PROVIDED ENTRIES:
## BEGIN

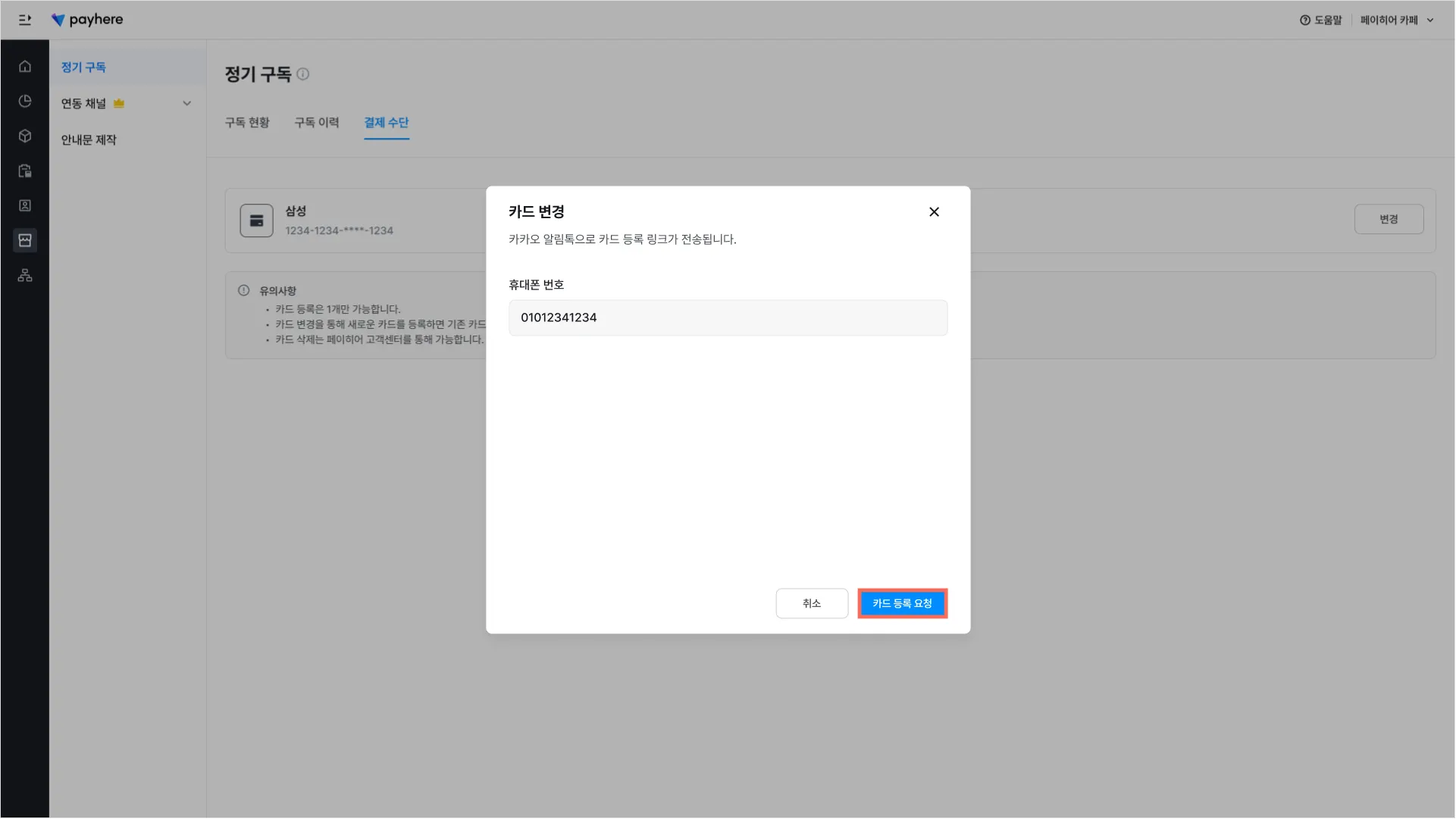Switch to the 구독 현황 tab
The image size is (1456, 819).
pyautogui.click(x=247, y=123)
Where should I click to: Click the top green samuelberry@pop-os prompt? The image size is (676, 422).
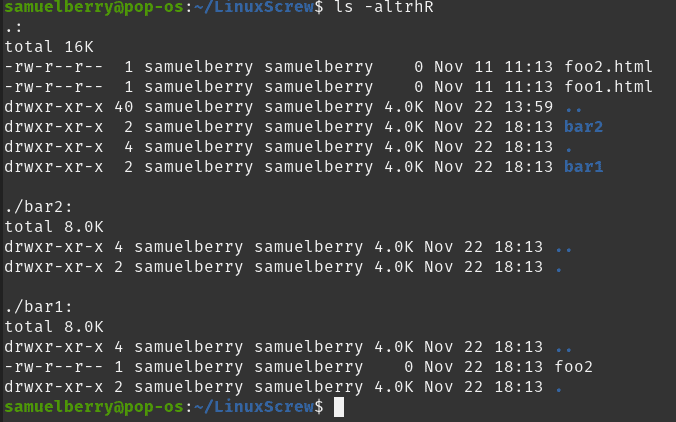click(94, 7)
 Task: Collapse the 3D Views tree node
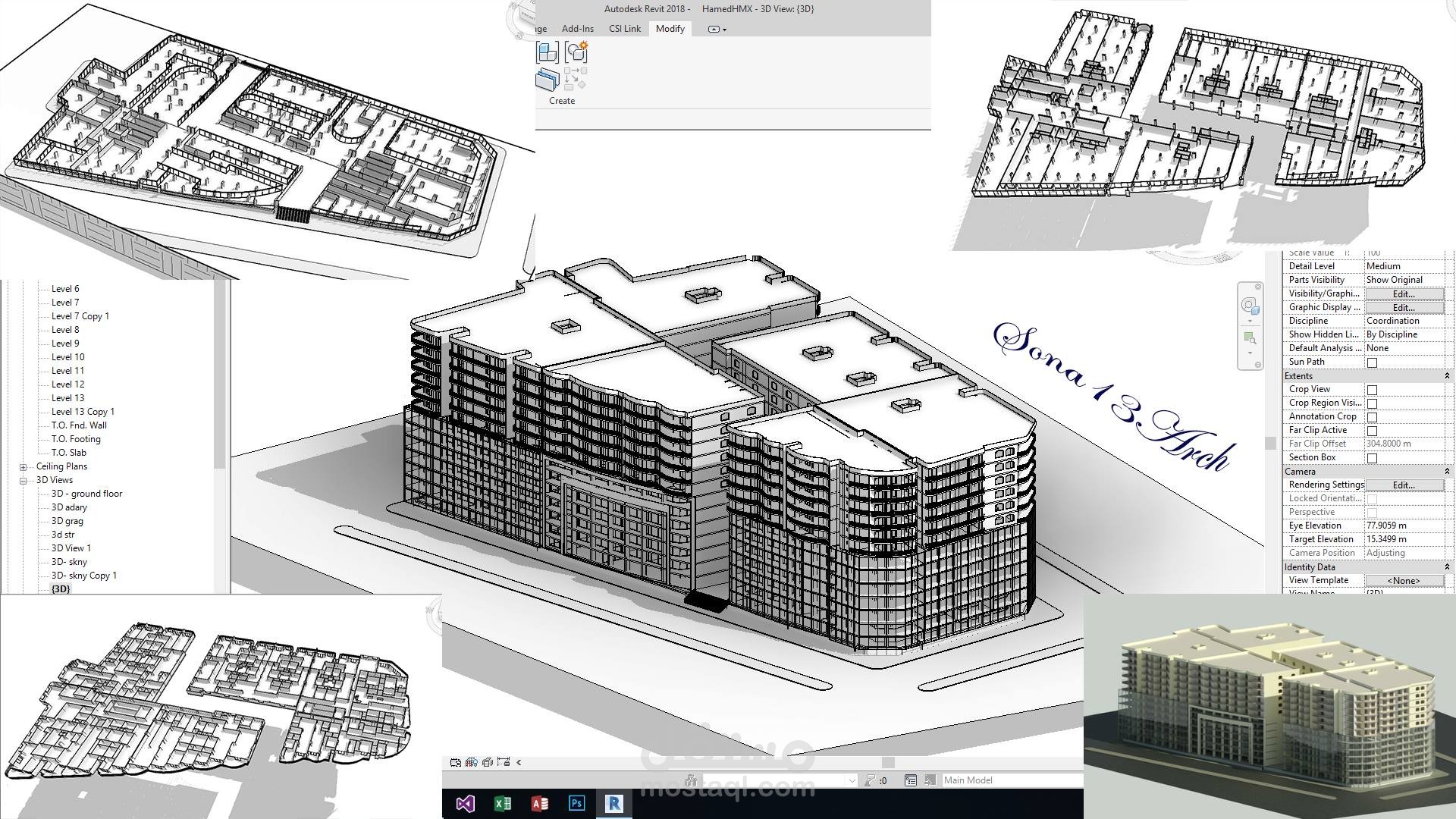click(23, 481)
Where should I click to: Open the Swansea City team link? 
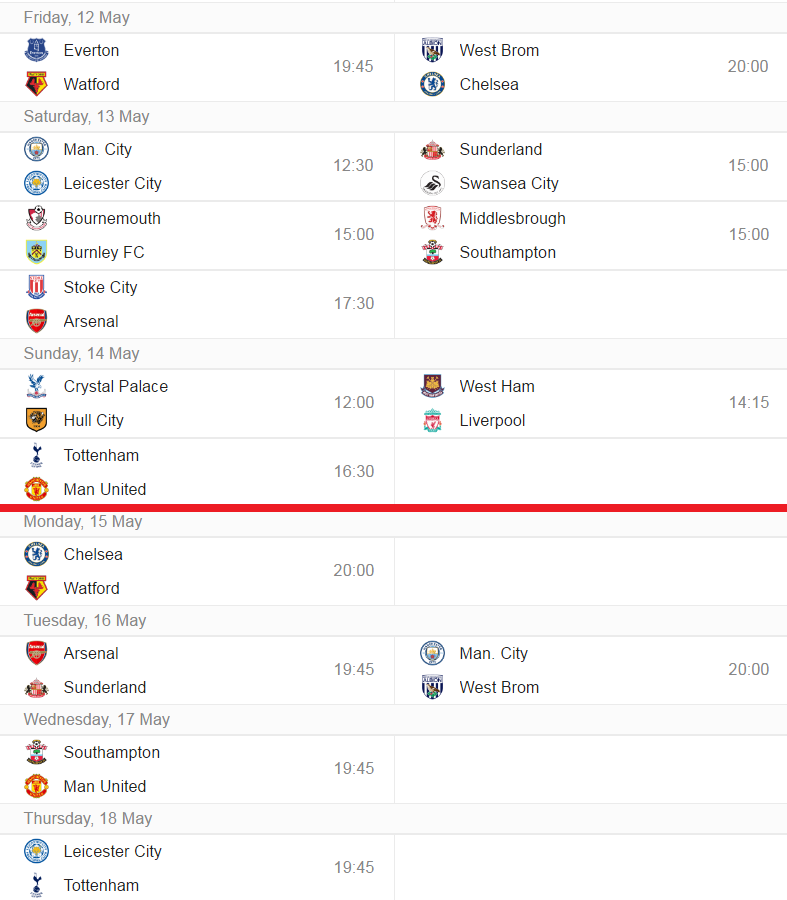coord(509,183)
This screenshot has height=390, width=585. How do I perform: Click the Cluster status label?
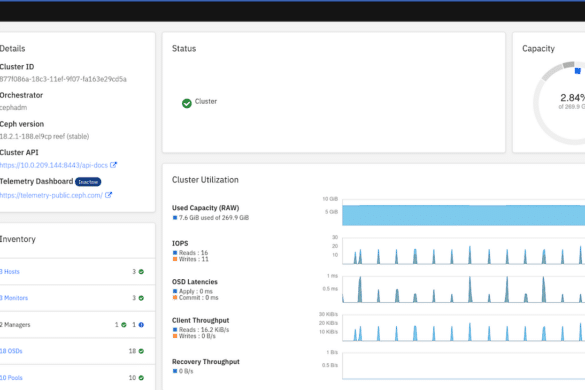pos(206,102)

## END
## BEGIN

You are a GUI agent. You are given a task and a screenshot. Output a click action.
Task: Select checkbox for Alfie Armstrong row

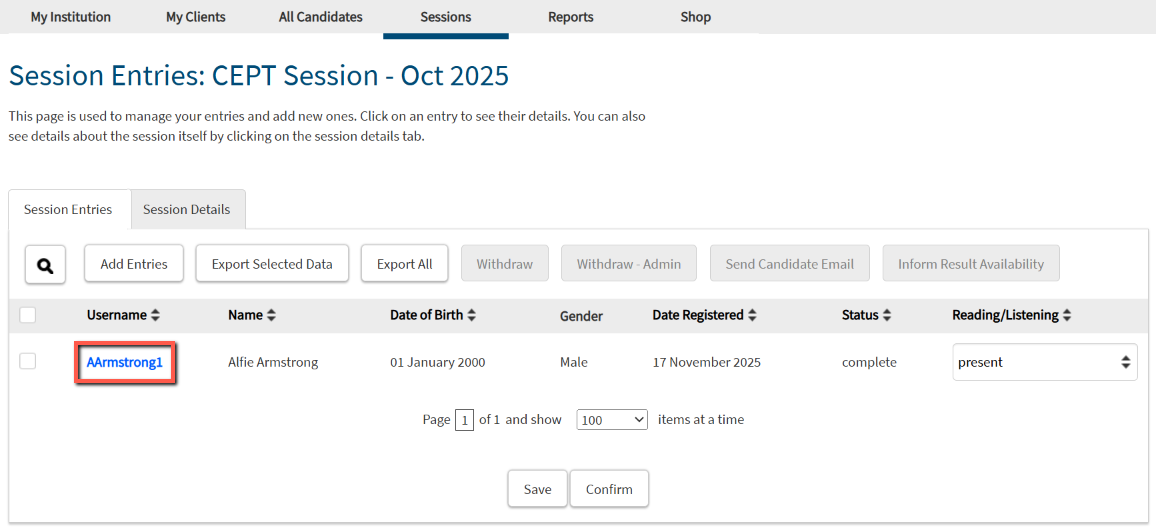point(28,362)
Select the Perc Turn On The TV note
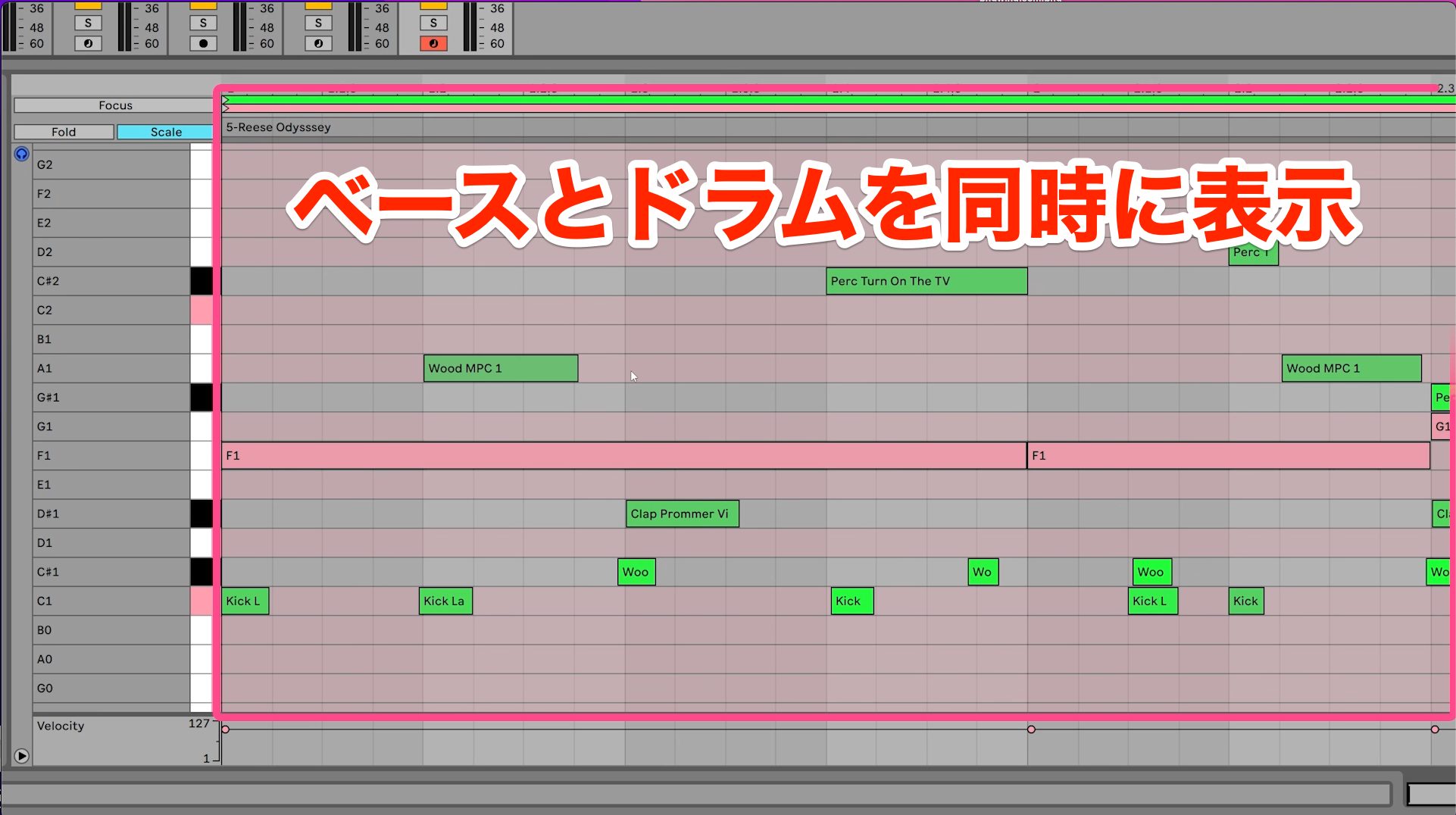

## END

Copy out the entries word for word, beginning at the line with "Switch to the 구독 현황 tab" and continuing through the line with "coord(509,183)", and omit the pictures.

FULL RESPONSE:
Switch to the 구독 현황 tab
The image size is (1456, 819).
pyautogui.click(x=247, y=123)
Where should I click to: Click the top green samuelberry@pop-os prompt? The image size is (676, 422).
click(94, 7)
 Task: Collapse the 3D Views tree node
click(23, 481)
Where should I click to: Open the Swansea City team link? 
coord(509,183)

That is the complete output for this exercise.